In a series of experimental and computational studies, Monaghan et al.  demonstrated that for learning novel words, arbitrariness in the sound–meaning mapping was advantageous compared with a vocabulary with a systematic form–meaning mapping. However, this advantage was only prominent when an additional contextual cue was provided for the learner within the language, either in the form of co-occurrence with a word that related to the general categorical meaning of the word, or in terms of a morphological feature that related to category. For instance, in this contextual cue condition, utterances comprised a marker word (either ‘weh’, which always occurred when the referent was an object or ‘muh’ which always occurred when the referent was an action) along with a referring word (e.g. ‘paab’), which was heard simultaneously with viewing a picture referent. Arbitrariness or systematicity was carried in the relationships between the sounds of the referring words and the category distinction between objects and actions in the set of referents. Without the marker word (‘weh’ or ‘muh’), learning was not advantageous in the arbitrary condition. In the same study, the computational studies were connectionist models that implemented an associative learning mechanism in order to learn to map form onto meaning representations, either with or without context. Again, when context was present, the arbitrary mapping was optimal for learning. Analysis of the computational model's solution to the mapping demonstrated that arbitrariness permits maximizing of the potential information in the learning situation, resulting in effective mapping being achieved. In the systematic condition, words with similar sounds occurred in similar contexts, reducing distinctiveness in the environment for identifying the intended referent and resulting in less effective mappings being formed. These effects were precisely in line with Wilkins' own errors in transcription, whereby closely related words suffered mislabelling: Eco notes that Gade (barley) was written in place of Gape (tulip) in Wilkins' essay .

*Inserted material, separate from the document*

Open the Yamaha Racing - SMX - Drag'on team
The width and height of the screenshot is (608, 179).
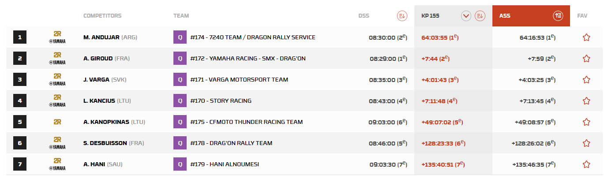(248, 59)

In contrast to the view of the arbitrariness of the sign, there are a growing number of corpus analyses and behavioural studies that demonstrate some systematicity in spoken language. For some features of meaning, such as vowel quality relating to size, the sound-symbolic properties are language-universal [6,7,9]; for instance, the non-words ‘mil’ and ‘mal’ are typically understood to express small and large, respectively, across cultures. High and low vowel contrasts, exemplified by the i/a distinction, have also been shown to occur in small/large expressives, respectively, across most, if not all, languages . There are also numerous language-specific properties, such as phonoaesthemes, that refer to clusters of phonemes relating to specific meanings. For example, in English, words associated with the nose and its functions tend to begin with sn-, or words referring to light often begin with gl- . Preferences for certain sound–meaning relationships, have been demonstrated to affect learning of novel adjectives , verbs [16,17], nouns [18,19] and mixes thereof , though these studies generally test a forced choice between two alternatives. When the semantic distinction is not immediately available, as in a forced-choice test between two objects from different categories, then learning is less evident but still present under some learning conditions .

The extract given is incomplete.